=== GIVEN DATA ===

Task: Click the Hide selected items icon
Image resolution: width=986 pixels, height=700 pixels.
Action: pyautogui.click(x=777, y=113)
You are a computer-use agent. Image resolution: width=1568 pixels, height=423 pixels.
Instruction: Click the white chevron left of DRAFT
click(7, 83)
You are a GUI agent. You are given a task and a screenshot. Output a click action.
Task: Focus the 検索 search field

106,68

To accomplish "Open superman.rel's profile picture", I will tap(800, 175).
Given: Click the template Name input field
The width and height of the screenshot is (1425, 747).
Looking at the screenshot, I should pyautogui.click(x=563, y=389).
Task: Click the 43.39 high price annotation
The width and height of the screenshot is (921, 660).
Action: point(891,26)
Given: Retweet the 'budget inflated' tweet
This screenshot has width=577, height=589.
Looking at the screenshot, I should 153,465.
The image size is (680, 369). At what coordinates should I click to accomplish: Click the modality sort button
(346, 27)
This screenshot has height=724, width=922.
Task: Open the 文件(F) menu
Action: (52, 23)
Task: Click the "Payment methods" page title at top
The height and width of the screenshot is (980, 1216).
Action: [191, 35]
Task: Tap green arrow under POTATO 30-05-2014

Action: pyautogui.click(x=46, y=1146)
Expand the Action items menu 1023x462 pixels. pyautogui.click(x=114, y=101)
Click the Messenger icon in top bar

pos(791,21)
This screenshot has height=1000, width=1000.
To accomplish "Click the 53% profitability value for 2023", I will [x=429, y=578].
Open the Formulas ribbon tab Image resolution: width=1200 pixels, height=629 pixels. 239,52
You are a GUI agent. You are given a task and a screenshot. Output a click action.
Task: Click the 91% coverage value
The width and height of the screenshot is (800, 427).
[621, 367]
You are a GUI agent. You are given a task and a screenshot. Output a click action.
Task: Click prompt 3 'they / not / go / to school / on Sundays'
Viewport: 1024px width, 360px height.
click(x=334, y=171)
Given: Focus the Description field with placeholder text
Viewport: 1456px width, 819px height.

===

● PROBLEM TO WORK ON:
Your answer consists solely of the lines from the top of the records above through the line that contains "Given: Click the template Name input field", each echoed exactly.

● ANSWER AREA:
Task: Click the Hide selected items icon
Image resolution: width=986 pixels, height=700 pixels.
Action: pyautogui.click(x=777, y=113)
You are a computer-use agent. Image resolution: width=1568 pixels, height=423 pixels.
Instruction: Click the white chevron left of DRAFT
click(7, 83)
You are a GUI agent. You are given a task and a screenshot. Output a click action.
Task: Focus the 検索 search field

106,68

To accomplish "Open superman.rel's profile picture", I will tap(800, 175).
Given: Click the template Name input field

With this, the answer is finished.